» **Records for this task**:
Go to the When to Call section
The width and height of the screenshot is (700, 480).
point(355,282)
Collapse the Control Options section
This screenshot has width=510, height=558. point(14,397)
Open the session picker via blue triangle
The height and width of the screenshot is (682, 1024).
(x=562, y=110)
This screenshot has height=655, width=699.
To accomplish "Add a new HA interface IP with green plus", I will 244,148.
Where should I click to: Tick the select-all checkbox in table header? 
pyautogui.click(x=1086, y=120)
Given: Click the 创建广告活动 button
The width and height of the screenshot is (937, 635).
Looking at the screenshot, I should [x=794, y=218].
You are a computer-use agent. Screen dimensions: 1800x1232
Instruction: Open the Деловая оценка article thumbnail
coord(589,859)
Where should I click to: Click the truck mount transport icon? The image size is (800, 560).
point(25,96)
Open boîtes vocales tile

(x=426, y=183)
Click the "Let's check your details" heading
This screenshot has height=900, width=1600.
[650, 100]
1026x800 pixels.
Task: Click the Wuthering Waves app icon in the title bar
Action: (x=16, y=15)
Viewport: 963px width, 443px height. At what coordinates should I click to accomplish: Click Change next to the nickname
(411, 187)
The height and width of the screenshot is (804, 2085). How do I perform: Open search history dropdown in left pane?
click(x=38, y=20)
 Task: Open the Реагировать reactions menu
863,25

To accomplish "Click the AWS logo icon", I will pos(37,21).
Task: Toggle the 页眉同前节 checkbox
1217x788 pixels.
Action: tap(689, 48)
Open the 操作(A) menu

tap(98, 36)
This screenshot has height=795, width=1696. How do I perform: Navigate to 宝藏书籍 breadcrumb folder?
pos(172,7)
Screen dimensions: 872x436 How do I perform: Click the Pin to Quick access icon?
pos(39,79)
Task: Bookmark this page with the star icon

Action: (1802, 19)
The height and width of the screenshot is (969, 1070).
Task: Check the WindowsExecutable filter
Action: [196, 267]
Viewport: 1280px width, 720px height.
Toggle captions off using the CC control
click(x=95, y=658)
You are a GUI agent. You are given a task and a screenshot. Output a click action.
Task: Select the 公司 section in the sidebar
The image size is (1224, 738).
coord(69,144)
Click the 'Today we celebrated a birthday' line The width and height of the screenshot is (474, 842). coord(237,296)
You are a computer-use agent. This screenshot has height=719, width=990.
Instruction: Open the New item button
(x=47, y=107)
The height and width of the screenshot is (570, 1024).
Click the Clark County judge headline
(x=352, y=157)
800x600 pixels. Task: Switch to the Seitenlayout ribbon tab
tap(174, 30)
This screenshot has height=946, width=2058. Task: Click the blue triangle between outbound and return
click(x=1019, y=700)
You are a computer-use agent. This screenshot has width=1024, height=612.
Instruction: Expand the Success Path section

» **Your task**:
All lines from the one with "has height=719, width=990." to the end of the records must be set down exactly. Skip every line before it.

» **Response**:
You are a computer-use agent. This screenshot has height=719, width=990.
Instruction: Open the New item button
(x=47, y=107)
The height and width of the screenshot is (570, 1024).
Click the Clark County judge headline
(x=352, y=157)
800x600 pixels. Task: Switch to the Seitenlayout ribbon tab
tap(174, 30)
This screenshot has height=946, width=2058. Task: Click the blue triangle between outbound and return
click(x=1019, y=700)
You are a computer-use agent. This screenshot has width=1024, height=612.
Instruction: Expand the Success Path section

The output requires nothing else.